6.1. Theoretical Contributions

This study addresses two key research gaps. Firstly, it investigates the effects of high-symbol and low-symbol creative reviews on consumer evaluations of review consistency in the context of information overload. Secondly, it analyzes the impact of consistency in theme park attribute descriptions in high-symbol and low-symbol creative reviews on review usefulness. By examining these gaps, this research aims to provide insights into how tourism managers can leverage online reviews to optimize their service attributes and enhance their customers’ experiences.
This study makes a significant contribution to the academic literature by shedding light on how reviews with varying levels of symbolic creativity influence consumer evaluations of review consistency and usefulness in the context of theme park attributes. Our findings indicate that, when assessing usefulness, consumers tend to simplify their decision-making process and do not consider the consistency of all attribute descriptions mentioned in reviews. However, when confronted with reviews that exhibit high levels of symbolic creativity, consumers may pay more attention to the service attributes mentioned, thereby influencing their evaluation of review usefulness. This attention to attribute consistency is driven by cultural adaptation to the symbolic creative culture within theme parks. Unlike previous research that primarily explored how symbolic creativity impacts consumer satisfaction and loyalty [29,30,31], this study offers fresh insights by focusing on the cultural adaptation to symbolic creativity within theme parks and investigating how this adaptation mechanism influences the usefulness of online reviews.
Moreover, this study addresses the dearth of research on how extreme reviews impact consumers’ evaluation of consistency in attribute descriptions when making usefulness evaluation decisions amidst information overload in theme parks. Additionally, we investigate how different levels of advanced ticket prices impact the time and effort consumers invest in evaluating consistency in attribute descriptions during the usefulness evaluation process. Consequently, this study offers insights into the impact of extreme reviews on consumer decision making and advances the literature by examining the moderating effect of different levels of advanced ticket prices on consumers’ attention to consistency in attribute descriptions in reviews.
Our study has revealed that advanced ticket levels do not influence how consumers evaluate extremely negative reviews, indicating that advanced ticket levels do not change consumers’ perceptions of such reviews. This emphasizes the significant impact of extremely negative reviews in triggering consumers’ perception of risk and shaping their attention towards potential risks associated with a service. Additionally, our observation that risk perception can influence consumer attention suggests that when consumers are highly focused on risks, they may disregard the attention drawn by high expectations. The moderating effect of advanced ticket levels on the consistency in attribute descriptions in consumer evaluations of reviews further highlights that the influence of advanced ticket levels may vary depending on the specific context. This implies that the impact of advanced ticket levels is not consistent across all situations. Moreover, our research shows that consumer expectations and familiarity with a particular culture can impact their evaluation of review usefulness. Consumers with higher expectations and greater cultural familiarity are more likely to seek additional information in order to resolve any cognitive dissonance they may experience. On the other hand, consumer discomfort with unfamiliar cultures may discourage them from seeking in-depth information as a means to reduce cognitive dissonance when they feel uncertain or anxious about unfamiliar cultural contexts. While previous studies have mainly focused on the influence of cultural adaptation effects on consumer satisfaction or loyalty [12,56], our research goes further by examining the moderating effect of advanced ticket levels on the usefulness evaluation of reviews based on cultural adaptation effects. This provides valuable insights into the role of advanced ticket levels in shaping consumers’ assessment of attribute consistency during the decision-making process in various situations involving cultural adaptation dynamics.

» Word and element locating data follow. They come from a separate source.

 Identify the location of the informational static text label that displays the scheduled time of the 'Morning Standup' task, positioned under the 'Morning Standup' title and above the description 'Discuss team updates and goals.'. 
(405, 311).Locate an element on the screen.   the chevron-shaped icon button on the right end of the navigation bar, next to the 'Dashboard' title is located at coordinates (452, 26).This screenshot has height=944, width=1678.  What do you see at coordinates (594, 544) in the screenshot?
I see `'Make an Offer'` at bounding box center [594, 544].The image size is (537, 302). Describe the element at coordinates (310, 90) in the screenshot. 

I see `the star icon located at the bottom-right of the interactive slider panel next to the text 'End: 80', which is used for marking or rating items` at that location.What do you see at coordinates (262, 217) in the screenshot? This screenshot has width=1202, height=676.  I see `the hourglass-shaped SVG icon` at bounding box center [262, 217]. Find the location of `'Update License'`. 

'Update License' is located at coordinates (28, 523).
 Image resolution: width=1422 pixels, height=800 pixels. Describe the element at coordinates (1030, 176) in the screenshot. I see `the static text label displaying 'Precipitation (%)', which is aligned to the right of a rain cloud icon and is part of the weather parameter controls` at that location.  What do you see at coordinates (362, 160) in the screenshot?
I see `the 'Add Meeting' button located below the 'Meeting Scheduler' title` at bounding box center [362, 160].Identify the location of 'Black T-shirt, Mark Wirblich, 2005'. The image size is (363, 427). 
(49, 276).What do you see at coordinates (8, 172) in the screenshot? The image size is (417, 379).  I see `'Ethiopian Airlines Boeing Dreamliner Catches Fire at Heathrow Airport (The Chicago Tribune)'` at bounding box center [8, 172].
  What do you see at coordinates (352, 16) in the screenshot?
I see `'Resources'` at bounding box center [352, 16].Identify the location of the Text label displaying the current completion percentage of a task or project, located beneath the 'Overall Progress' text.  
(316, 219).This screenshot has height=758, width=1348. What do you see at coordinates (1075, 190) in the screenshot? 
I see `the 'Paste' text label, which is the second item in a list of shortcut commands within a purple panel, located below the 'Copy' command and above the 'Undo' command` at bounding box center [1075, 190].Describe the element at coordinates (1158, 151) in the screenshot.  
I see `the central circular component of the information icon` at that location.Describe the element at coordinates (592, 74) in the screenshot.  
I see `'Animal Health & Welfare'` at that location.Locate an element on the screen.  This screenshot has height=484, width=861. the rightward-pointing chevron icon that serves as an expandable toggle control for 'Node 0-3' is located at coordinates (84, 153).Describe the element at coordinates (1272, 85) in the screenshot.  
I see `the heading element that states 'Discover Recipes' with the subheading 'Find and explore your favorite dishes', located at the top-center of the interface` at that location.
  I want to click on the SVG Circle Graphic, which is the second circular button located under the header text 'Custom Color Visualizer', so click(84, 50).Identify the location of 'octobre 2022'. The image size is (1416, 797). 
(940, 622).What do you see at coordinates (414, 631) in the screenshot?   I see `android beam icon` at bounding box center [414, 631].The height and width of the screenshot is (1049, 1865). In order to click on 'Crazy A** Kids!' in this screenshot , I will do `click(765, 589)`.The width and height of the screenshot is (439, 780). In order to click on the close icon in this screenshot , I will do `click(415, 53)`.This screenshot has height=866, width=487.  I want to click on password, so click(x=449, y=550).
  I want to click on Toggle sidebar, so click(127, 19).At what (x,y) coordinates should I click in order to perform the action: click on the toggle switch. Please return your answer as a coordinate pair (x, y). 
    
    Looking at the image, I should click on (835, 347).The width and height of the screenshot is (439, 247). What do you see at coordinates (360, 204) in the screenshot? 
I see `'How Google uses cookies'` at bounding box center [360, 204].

6.2. Management Implications

Our research on theme park service attributes can provide valuable insights for theme park managers to understand the specific service attributes that consumers value the most when evaluating online reviews from other consumers. These attributes include experiential projects, waiting time, viewing projects, and overall playing experience. Additionally, our study found that low-symbolic creative reviews are more likely to mention experiential projects and waiting time, while high-symbolic creative reviews are more likely to mention viewing projects and overall playing experience. This information can help theme park managers understand the differences in service attributes that consumers focus on in different types of reviews.
This study further finds that the type of advanced ticket can also impact consumers’ expectations of theme park services. Theme park managers need to be careful in providing services that align with the value of the premium ticket types to avoid any negative impact on consumer satisfaction caused by gaps between expectations and reality. This study recommends that theme parks promote attention towards creative-related attributes and enhance symbolic creativity to improve consumer loyalty. This can be achieved by cultivating word-of-mouth marketing, promoting the symbolic creative culture of the theme park, and increasing the level of advanced ticket pricing to enhance consumers’ attention to the attributes of the theme park and, in turn, boost consumer loyalty.
For new users who are unfamiliar with the symbolic creative culture of the theme park, this study recommends the introduction of low-priced basic advanced tickets to attract these consumers’ attention to the symbolic creative culture of the theme park and enhance consumer stickiness.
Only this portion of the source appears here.